The first descriptions of periodic “locusts” in America was in the seventeen hundreds – though locusts are actually grasshoppers not cicadas. Experts think that the periodic mass emergence of cicadas is a survival ploy against predators; frogs, fish, raccoons and birds are enjoying the current feast. Perhaps this partly explains why birds are not very interested in my bird feeder lately.
Sometimes the absence of a sound triggers our awareness. We live within a symphony of noises and rarely is there silence. Some years ago, I took some city-slicker friends to a place far away from traffic and the background noise of civilization. When we arrived at the forest ridgetop, I insisted everyone stop, and just listen. The silence was “deafening” in the stillness of the afternoon without even a breeze to stir the pines. The novel One Second After opens with the protagonist noticing the absence of civilization’s background noise. He discovers the detonation of an EMP (electromagnetic pulse) weapon fried all American electronic circuitry and engines of planes and cars would no longer work.

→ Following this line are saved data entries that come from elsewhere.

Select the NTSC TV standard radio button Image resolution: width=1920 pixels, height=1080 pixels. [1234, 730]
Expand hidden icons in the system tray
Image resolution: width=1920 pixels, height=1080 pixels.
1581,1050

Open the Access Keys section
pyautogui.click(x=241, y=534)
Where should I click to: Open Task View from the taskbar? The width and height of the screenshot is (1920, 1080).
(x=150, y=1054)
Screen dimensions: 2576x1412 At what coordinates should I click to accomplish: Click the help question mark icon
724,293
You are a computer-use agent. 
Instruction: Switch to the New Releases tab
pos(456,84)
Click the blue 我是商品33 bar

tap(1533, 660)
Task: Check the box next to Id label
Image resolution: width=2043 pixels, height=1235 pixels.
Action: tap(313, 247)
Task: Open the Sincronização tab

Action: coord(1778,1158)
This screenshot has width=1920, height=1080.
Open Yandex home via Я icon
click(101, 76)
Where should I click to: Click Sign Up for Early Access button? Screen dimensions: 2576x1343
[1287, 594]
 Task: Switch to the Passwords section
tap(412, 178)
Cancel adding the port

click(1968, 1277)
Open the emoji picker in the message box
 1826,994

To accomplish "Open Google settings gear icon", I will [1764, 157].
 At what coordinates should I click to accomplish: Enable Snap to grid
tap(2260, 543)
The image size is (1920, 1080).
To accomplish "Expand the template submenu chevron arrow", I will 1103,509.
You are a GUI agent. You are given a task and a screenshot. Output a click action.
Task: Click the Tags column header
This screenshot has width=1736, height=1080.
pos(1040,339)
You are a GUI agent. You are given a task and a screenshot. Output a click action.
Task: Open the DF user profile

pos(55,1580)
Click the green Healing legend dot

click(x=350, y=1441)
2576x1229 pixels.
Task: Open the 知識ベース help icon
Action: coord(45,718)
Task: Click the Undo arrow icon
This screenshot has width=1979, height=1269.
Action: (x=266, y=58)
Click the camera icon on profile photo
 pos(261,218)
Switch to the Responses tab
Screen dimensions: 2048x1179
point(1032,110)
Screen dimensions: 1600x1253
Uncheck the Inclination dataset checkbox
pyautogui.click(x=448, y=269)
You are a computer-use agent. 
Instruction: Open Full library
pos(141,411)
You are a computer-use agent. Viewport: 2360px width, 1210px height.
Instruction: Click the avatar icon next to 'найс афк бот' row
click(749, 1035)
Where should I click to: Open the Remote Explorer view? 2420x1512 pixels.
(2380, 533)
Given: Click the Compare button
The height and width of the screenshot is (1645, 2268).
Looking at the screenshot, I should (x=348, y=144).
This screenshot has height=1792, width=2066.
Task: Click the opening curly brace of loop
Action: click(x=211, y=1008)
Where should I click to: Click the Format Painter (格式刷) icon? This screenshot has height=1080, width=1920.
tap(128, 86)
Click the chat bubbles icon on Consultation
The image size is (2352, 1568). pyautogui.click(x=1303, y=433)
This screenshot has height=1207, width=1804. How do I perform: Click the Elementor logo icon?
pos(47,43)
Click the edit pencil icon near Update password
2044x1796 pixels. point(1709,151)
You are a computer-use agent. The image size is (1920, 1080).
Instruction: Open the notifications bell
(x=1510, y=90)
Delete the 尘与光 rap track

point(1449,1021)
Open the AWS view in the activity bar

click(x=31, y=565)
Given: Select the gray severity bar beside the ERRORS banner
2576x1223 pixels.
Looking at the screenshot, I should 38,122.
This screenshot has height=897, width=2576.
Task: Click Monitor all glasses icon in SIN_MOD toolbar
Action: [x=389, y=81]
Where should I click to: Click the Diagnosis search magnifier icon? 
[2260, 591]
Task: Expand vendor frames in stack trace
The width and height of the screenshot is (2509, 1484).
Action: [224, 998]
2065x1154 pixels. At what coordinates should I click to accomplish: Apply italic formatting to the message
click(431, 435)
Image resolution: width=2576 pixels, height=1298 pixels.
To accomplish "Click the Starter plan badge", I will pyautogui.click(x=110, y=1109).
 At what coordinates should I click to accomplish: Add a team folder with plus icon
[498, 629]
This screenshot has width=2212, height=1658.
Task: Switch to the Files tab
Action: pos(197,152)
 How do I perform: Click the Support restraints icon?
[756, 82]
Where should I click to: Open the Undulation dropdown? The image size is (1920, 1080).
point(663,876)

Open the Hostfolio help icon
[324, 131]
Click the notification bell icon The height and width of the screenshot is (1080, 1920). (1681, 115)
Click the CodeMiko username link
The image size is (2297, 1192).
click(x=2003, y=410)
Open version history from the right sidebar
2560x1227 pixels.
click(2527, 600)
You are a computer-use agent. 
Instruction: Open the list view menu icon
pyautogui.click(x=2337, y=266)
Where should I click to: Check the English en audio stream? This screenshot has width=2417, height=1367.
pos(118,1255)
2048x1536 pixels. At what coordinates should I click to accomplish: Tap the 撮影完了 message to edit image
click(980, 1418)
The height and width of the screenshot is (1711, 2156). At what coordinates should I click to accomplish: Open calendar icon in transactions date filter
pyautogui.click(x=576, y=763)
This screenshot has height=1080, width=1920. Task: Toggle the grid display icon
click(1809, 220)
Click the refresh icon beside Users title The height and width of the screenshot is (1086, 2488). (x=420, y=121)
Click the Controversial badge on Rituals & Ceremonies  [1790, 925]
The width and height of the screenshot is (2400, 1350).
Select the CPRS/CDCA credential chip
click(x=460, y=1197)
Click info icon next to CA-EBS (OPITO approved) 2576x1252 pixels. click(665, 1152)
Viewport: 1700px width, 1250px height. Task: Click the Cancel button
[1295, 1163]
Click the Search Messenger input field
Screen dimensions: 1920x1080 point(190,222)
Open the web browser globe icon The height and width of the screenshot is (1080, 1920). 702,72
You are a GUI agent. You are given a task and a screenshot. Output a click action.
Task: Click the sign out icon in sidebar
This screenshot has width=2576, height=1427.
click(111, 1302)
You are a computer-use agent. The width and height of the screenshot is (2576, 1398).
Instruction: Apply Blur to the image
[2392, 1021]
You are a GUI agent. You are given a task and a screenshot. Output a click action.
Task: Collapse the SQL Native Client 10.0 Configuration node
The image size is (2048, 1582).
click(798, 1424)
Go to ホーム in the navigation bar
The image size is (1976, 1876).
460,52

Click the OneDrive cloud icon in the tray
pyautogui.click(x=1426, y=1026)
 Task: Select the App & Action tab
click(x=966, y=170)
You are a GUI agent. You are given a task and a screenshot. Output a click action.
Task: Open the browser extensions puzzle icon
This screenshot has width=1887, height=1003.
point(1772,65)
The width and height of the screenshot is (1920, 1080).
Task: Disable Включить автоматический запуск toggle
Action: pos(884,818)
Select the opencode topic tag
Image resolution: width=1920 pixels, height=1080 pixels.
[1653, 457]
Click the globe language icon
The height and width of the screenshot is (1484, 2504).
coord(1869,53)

If only the noise coming out of Washington and the media echo chamber could be silenced. At times I feel somewhat guilty because I no longer watch the news on TV because “news” has been replaced by politically motivated commentary. Make no mistake, we are subject to the same indoctrination that our children now experience in the “education” system.
To stay informed I now quietly read on-line newspapers, surf news sites and peruse blogs. And then I make up my own mind using common sense. I was educated in a different era that taught me how to sift information and think critically. To use Greg Gutfield’s tongue in cheek description, this “angry white male” is resistant to the major news media’s “big lies.” And I wouldn’t buy a stick of gum from the utterly corrupt Tony Fauci.
Apparently, advertising preferentially pitches to David Hogg’s 18–34-year-old demographic because they are the “most gullible” according to Bill Maher. While it is true that mental quickness is greatest in this age group, they have not yet acquired sufficient knowledge and wisdom through experience to discriminate between fact and fancy. And just telling “younglings” how wonderful they are does not build their character. It sets them up for an eventual fall in life’s competitive arena.
It’s especially noisy in the media as they try to cover their booties over the false reporting of the origins of the China Flu. Yes, you heard me say it. Trump was right, “it came from China” and their Wuhan virology lab. Sometimes political cartoons say it all with few words. A recent cartoon meme depicted Xi Jinping as an organ grinder and the WHO, Biden and Fauci as three monkeys who “see no Wuhan lab leak, hear no Wuhan lab leak and speak no Wuhan lab leak.”
You may find it strange, but I enjoy grocery shopping and planning our evening meals. It’s a whole lot better than trips to the ER at two am. Becky planned for four decades and now it’s my role. (I also share in house work these days instead of making hospital rounds.) As I shopped at Kroger’s I noticed that there was a sale on Coca-Cola products. This reminded me of a recent report that Coca-Cola business is off thirty percent after their political activism in Georgia. I guess, “Woke Coke has gone flat,” (Will Feuer of the New York Post).
I smiled and moved on because I’m boycotting Coke along with Major League baseball, the MBA and a bunch of other social justice warriors, including the ones who have also destroyed my church.
This “angry white male” doesn’t loot or burn. I just march away from all of their noise with my wallet and my attendance. I just hope that enough patriots have their eyes opened and will join The Fourth Great Awakening described in last week’s column.